The study provides compelling evidence supporting the revision of classic FUO criteria in the Indian context to at least eight classification criteria, but the majority (>90%) belongs to four types with a duration of fever of 3-21 days. This means we should not wait for three weeks of the rigid period of the old classic definition to diagnose a febrile patient as FUO. Similarly, the temperature cutoff is changed to 99.1°F, not 101°F; hospital stays can be three days. Adapting the criteria to reflect local healthcare realities better could enhance proper disease documentation and policy-making, early diagnosis, and management, ultimately improving patient outcomes. The findings call for further research and collaboration within the medical community to develop comprehensive and context-specific guidelines for diagnosing and managing FUO in the diverse population of India.

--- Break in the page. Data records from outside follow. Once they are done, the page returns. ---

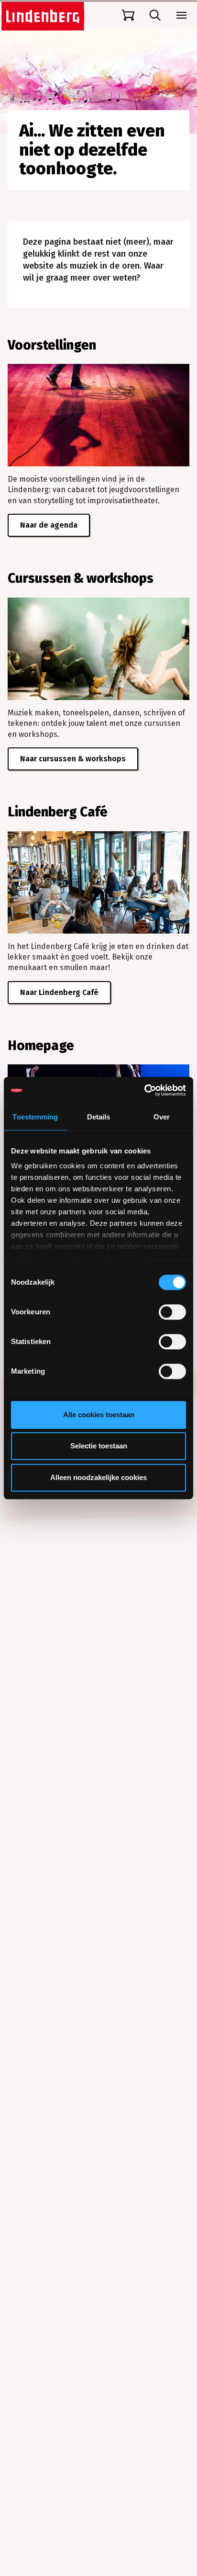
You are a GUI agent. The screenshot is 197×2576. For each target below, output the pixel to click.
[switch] (172, 1312)
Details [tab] (98, 1117)
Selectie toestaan (98, 1446)
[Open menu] (181, 15)
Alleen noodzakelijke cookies (98, 1477)
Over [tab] (161, 1117)
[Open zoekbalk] (154, 15)
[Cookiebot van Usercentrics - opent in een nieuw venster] (144, 1090)
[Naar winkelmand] (128, 15)
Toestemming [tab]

CONFLICT OF INTERESTS STATEMENT

The authors declare no conflict of interest.

SOURCE OF FUNDING 

None

AUTHORS’ CONTRIBUTIONS

PKP: Writing the draft; Resources

PD:  Supervision; Review & editing

REFERENCES

1. Petersdorf RG, Beeson PB. Fever of unexplained origin: report on 100 cases. Medicine (Baltimore). 1961;40:1-30.

2. Durack DT, Street AC. Fever of unknown origin–reexamined and redefined. Curr Clin Top Infect Dis. 1991;11:35-51.

3. Knockaert DC, Vanderschueren S, Blockmans D. Fever of unknown origin in adults: 40 years on. J Intern Med. 2003;253(3):263-75.

4. Dhangar P, Panda PK, Chaudhary R, et al. Revisiting Fever of Unknown Origin (FUO): A Single Tertiary Care Center Experience in North India Calls for Criteria Revision. medRxiv 2023.08.03.23293578. doi: https://doi.org/10.1101/2023.08.03.23293578.

5. Hayakawa K, Ramasamy B, Chandrasekar PH. Fever of unknown origin: an evidence-based review. Am J Med Sci. 2012;344(4):307-16.

6. Mourad O, Palda V, Detsky AS. A comprehensive evidence-based approach to fever of unknown origin. Arch Intern Med. 2003;163(5):545-51.

7. Cunha BA. Fever of unknown origin: focused diagnostic approach based on clinical clues from the history, physical examination, and laboratory tests. Infect Dis Clin North Am. 2007;21(4):1137-87.